Obra 'Código do Ouro' desafia cronologia oficial da mineração no Brasil
Minas Gerais, palco da maior corrida do ouro da história, é tema do livro ‘Código do Ouro — Os enigmas dos projetos das coroas ibéricas, dos bandeirantes e dos jesuítas em torno do ouro lendário do sertão’. A obra, escrita por Francisco Javier Rios, será apresentada em um bate-papo no MM Gerdau – Museu das Minas e do Metal, em Belo Horizonte, neste sábado, 25 de abril, às 14h.
O livro propõe uma reinterpretação da corrida ao ouro do século XVIII, questionando a data oficial de ‘descobrimento’ em 1698. Rios, que é professor e pesquisador, destaca a conexão entre as estratégias das Coroas Portuguesa e Espanhola e a atuação da Ordem Jesuíta, revelando como o interesse pelo ouro moldou fronteiras e relações diplomáticas na América do Sul.
Além de discutir a localização das mitológicas minas de Sabarabuçu, que eram conhecidas antes da data oficial, a obra explora uma trama de interesses ocultos envolvendo bandeirantes e monarquias europeias.
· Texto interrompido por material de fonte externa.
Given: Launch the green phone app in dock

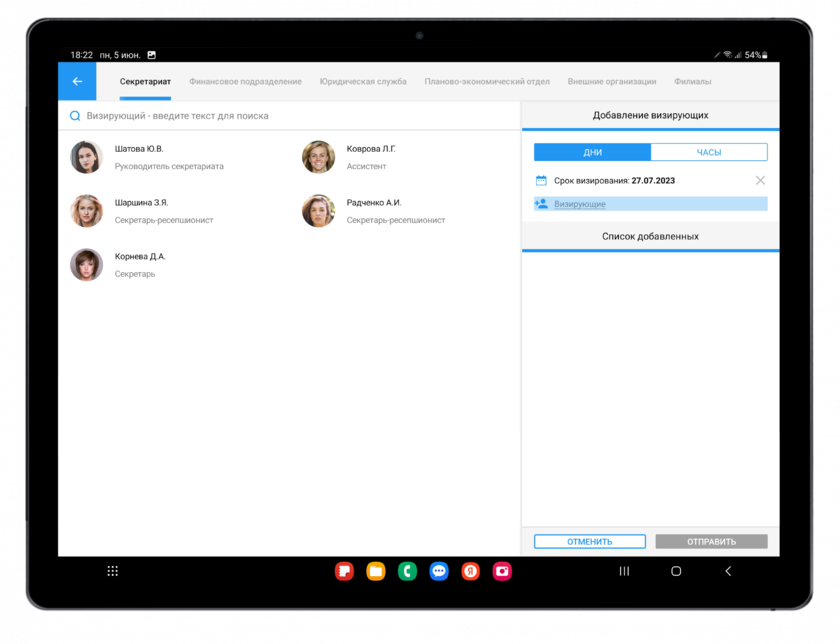Looking at the screenshot, I should [x=407, y=571].
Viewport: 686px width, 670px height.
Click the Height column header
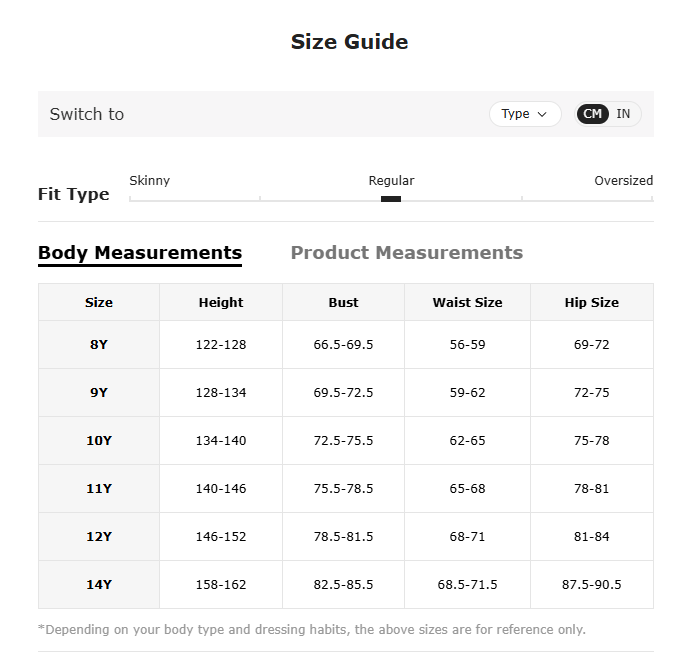point(221,302)
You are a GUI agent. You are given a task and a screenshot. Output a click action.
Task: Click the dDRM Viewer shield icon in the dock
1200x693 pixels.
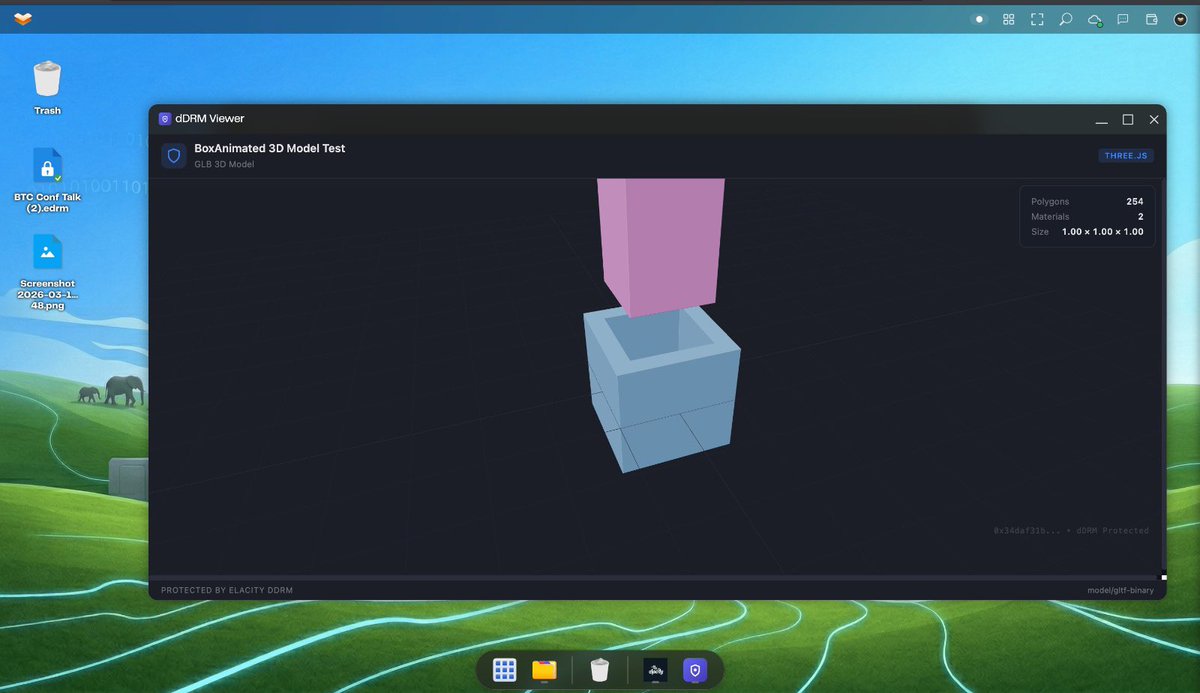pos(694,669)
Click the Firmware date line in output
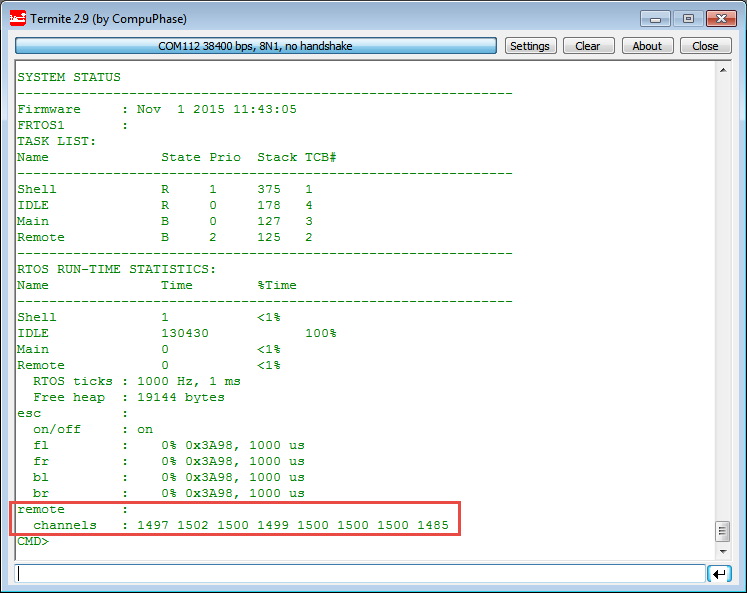 point(156,109)
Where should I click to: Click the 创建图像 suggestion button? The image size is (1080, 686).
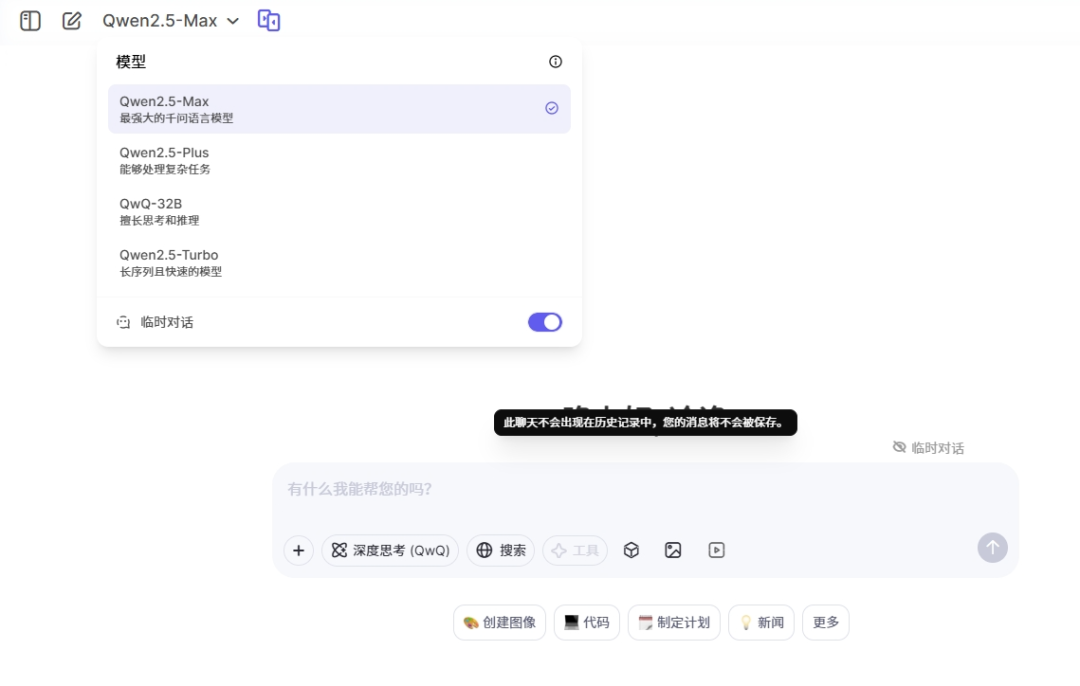[499, 622]
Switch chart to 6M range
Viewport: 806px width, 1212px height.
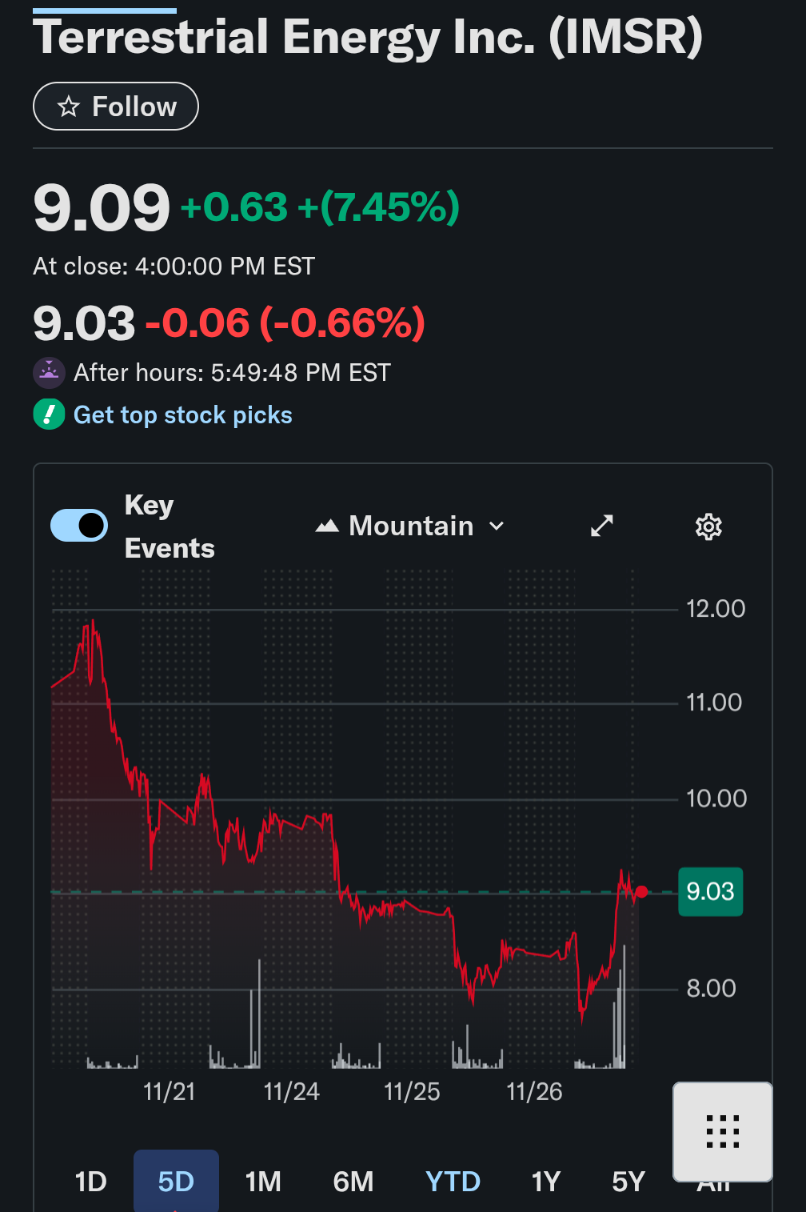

Um dos destaques é um antigo manuscrito do capitão espanhol Francisco de Espinosa, que serviu como base para expedições no sertão brasileiro.
Rios alia ciência geológica contemporânea à investigação geográfica e histórica, analisando manuscritos e arquivos de diversas bibliotecas. O autor busca preencher lacunas da história oficial, apresentando o que chama de ‘Código do Ouro’, um conjunto de registros esquecidos que moldaram a memória nacional.